Well, we (the wives) entered into our faith through various ways and met him afterwards, and found there was a connection with him and later with each other. I don't think he ever really thought about having four wives. He did not think about a 3rd before he met me, I know for sure!

3rd... said...

@mum-me: noo, sadly nobody knows..I am not happy about having to lie. Not at all. I read such a sad post on 4thefamily.us - a 2nd was posting that their husband had died unexpectadly and she was having such a hard time because she had to mourn in secrecy - how to explain you need to mourn over the death of your best friend's husband she said. Terrible.

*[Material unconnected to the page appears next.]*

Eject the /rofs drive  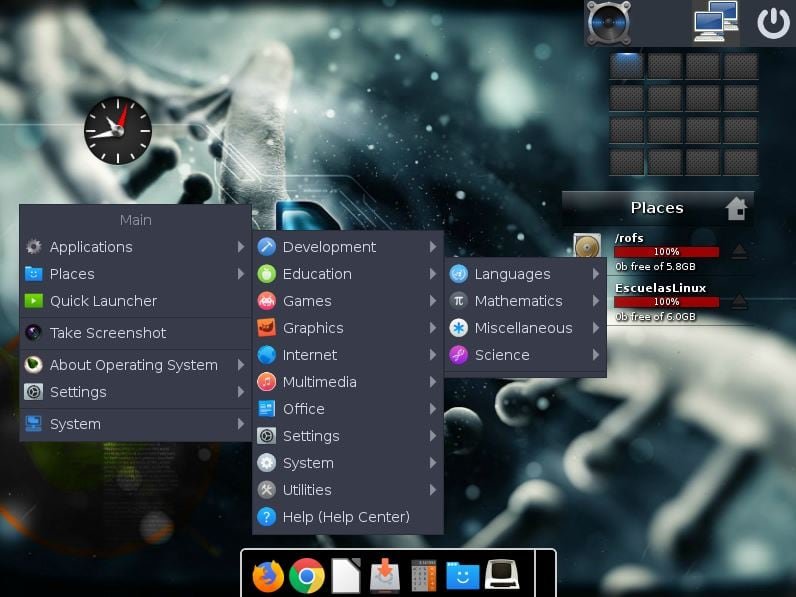click(x=739, y=251)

From day to day, its ok.. but what's annoying is that my family wonders why I am still single - my friends also.. they are trying to set me up with guys and stuff. That's quite funny actually.. lol

Lazeena Umm Yusuf said...

as salaamu alaikum my dear sister

mashaAllah i stumbled upon your blog and i really enjoy it =) may Allah make things easy upon your situation and allow for the best possible way for your news to be known at the best time, ameen!!

Musleema said...

Sister, Im not so sure it is permissible to keep secrets such as a marriage from your family, whether they are Muslim or not. Let's think about this from an Islamic point of view, when you say you keep this from them and that they are wondering why you are still single that suggests that lies have had to be told to quiet their concerns over you. If this is correct, lying is haram in Islam. Marriages are supposed to be announced to the community, and your family, especially your parents are apart of your community. Part of the reason for annoucing the marriage is to protect the honor of the woman. If your family were to see you alone with your husband but know he is your husband, they are not going to think good of you or your husband. Wallah, if you want this marriage to last put Allah first and obey His commands to treat your family well and avoid consistent sin. Wa billahe tawfiq.

3rd... said...

@musleema - thanks for stopping by and for being concerned with my spiritual well-being! Don't worry though, my parents are secular. Marriage means very little to them. I am truly convinced they would be fine with me being gay but have a hard time grasping the fact I am 3rd, especially since it has to do with my beliefs..

lala said...

salam alekium,
You have such an interesting blog! It's great to have an insight into something I know so little about, so I'm glad you've decided to take the time to write here. I've found myself checking it a lot lately for updates and, if it's OK with you, I've added a link to your blog on mine.

Anonymous said...

Awww that is sweet I am glad things are going to well for you......but as for me.....I am thinking of a plastic bag, a shovel, an d some cement for my co-wife...........YA Allah(swt)

3rd... said...

@inshaallah99 - wow u've got 4 blogs! I hardly find the time to write just one..lol!! Thanks for ur sweet comment and sure link away. I'll try to read through your blog as well! peace

3rd... said...

@theangrymuslimah - well at least now I understand why u chose that nick! LOL!
I appreciate your honesty.. I guess we all get that way some times. You don't blog about ur stuff anymore?

lala said...

lol yes, i never update them though :)

C said...

My mother would rather me be gay instead of poly as well. I think she's just a man-hater. She says she "supports" my choice, but she occasionally makes mean remarks about Hubby.
When he picked her up at the airport for her last visit, she said, "Hey there. How's the Harem?"
She thought she was very funny, I'm sure. But I know she thinks I'm opressed or something.